Re: [sqlite] What is the best alternative to this RIGHT OUTER JOIN ?

Keith Medcalf Sat, 08 Nov 2014 05:24:15 -0800

How about the direct approach:

SELECT uid
  FROM resource
 WHERE uid NOT IN (SELECT resource_uid
                     FROM event_participant, event
                    WHERE event_participant.event_uid = event.uid
                      AND event.shift_uid = :shift_uid
                      AND event.date = :event_date)


or perhaps 

SELECT uid
  FROM resource
 WHERE NOT EXISTS (SELECT 1
                     FROM event_participant, event
                    WHERE event_participant.event_uid = event.uid
                      AND resource_uid = resource.uid
                      AND event.shift_uid = :shift_uid
                      AND event.date = :event_date)
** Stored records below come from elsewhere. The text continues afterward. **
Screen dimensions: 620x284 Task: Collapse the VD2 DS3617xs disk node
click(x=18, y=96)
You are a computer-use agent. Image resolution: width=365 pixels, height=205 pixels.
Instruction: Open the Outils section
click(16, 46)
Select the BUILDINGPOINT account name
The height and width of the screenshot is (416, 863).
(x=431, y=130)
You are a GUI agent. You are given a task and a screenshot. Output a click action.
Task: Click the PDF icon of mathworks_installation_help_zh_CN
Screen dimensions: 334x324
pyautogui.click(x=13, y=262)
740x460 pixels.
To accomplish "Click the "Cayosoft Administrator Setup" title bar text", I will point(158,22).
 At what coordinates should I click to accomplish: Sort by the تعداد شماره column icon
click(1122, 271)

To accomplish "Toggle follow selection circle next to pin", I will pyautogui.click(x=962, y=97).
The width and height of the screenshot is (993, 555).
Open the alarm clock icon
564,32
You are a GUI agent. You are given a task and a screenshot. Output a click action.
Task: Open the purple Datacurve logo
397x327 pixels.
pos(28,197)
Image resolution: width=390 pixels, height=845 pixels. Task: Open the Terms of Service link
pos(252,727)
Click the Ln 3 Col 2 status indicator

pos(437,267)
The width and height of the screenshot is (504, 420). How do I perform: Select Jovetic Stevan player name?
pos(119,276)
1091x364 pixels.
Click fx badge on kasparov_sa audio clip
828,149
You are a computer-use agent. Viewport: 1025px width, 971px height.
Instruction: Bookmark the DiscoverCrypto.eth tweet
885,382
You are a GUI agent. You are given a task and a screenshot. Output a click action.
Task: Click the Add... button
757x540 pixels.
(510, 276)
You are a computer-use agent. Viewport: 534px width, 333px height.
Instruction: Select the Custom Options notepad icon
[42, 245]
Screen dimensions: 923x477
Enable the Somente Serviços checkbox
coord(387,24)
Is not the "right way to do it" the one that obtains the result required, not 
the one that uses a "checkbox" implementation?  Using the "checkbox" approach, 
someone might be of the opinion that the "right way to do it" is entirely 
within a hand-coded StartIO channel program implemented for a 3390 disk 
controller, and that is unlikely to be implementable on a bitty-box.


---
Theory is when you know everything but nothing works.  Practice is when 
everything works but no one knows why.  Sometimes theory and practice are 
combined:  nothing works and no one knows why.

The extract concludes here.